Norfolk - Winter Wonderland - December 2006

Published by Russ Malin (thorntonmothman AT

Participants: Russ Malin, Rob Gill, Andy Smith, Dave Wright


At last, the morning of December 9th had dawned. 05.40 saw me picking up Andy Smith and Dave Wright from Thornton. Blackbird calling started us off on to was to be simply the best winter birding I think any of us have ever had. We collected Rob Gill at 06.00 from Leicester and off we went.

In no time at all we arrived at Cantley. The smoke from the beet factory could be seen long before we arrived in the village. We parked up and wandered down what we thought was the right footpath picking up Egyptian Goose, Wigeon, Canada Goose and Marsh Harrier. Andy saw two birds in the field, shortly followed by two more, which soon materialised into Bean Geese (after several other incarnations). Apparently these birds were usually very distant and vary wary. These however were pretty close and seemed quite happy. If the truth be known we were expecting more birds but we found out later that the flock this year only numbered some 30 birds, so in hindsight we shouldn’t be too disappointed.

After Cantley we moved to Great Yarmouth sea front in search of the Mediterranean Gulls which frequented the area between the two piers during the winter months. It was a place that none of us had visited previously. Almost the first bird I saw was a full adult Med Gull. Fabulous! We watched somewhere in the region of 25 Med Gulls, mostly adults but with some juveniles, coming to bread. It’s been quite a while since I’ve seen this bird and I had forgotten how smart they were. They outnumbered the other gulls by a country mile and were a fabulous sight. A number of the birds were ringed and as the token ringer in the group Andy detailed these and we should find out their origin in due course. We had a few other things at Yarmouth. Red Throated Diver out at sea, Ringed Plover and a huge flock of 1500 Dunlin.

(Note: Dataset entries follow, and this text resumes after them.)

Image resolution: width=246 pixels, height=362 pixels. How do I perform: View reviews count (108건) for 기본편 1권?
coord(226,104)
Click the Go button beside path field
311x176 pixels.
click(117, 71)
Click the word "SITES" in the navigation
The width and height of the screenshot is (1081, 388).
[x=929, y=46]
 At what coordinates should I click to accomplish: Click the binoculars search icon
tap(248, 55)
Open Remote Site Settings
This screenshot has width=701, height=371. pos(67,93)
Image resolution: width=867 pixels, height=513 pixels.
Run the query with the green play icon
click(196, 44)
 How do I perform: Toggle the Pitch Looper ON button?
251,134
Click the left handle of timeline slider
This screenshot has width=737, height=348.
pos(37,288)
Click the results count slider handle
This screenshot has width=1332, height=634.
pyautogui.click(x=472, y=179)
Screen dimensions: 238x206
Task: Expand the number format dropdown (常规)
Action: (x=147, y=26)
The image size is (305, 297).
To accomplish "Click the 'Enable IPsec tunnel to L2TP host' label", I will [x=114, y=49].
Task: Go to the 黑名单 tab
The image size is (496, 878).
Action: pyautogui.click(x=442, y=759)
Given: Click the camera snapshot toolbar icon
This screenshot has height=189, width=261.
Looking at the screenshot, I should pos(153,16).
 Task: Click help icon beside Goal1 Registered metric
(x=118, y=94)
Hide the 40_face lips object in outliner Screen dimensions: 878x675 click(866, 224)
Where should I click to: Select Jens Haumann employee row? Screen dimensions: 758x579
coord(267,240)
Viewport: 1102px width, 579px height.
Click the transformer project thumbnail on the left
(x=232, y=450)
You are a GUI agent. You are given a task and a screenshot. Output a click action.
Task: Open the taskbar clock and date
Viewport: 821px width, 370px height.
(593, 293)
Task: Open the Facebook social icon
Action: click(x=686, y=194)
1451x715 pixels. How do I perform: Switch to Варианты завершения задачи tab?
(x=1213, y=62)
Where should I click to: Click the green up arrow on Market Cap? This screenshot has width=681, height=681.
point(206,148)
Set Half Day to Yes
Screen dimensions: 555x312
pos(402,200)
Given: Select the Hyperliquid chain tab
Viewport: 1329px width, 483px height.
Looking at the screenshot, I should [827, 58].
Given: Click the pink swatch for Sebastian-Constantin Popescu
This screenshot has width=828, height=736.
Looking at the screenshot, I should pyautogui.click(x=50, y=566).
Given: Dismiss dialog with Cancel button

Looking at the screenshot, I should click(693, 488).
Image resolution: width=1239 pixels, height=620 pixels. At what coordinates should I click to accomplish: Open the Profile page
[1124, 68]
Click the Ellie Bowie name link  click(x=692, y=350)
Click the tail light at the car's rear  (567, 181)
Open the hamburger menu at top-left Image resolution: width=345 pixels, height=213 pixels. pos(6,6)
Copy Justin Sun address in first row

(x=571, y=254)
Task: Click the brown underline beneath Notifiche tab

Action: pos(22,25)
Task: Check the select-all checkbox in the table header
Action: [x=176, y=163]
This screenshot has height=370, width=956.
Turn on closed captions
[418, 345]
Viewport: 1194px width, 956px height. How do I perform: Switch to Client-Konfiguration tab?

Next stop Hickling Broad. We arrived a little too early for the roost but too late to try anywhere else so decided to have a wander around the reserve. I have to say that although we didn’t see an awful lot on the reserve it really is a fabulous place and would love to do some moth trapping there in the summer months. Somebody had seen two Cranes in a field so we wandered off in search of them. The list stood at 49 so these would obviously be a cracking 50th. Sadly we didn’t see them but Andy found us a Stonechat for the 50th bird.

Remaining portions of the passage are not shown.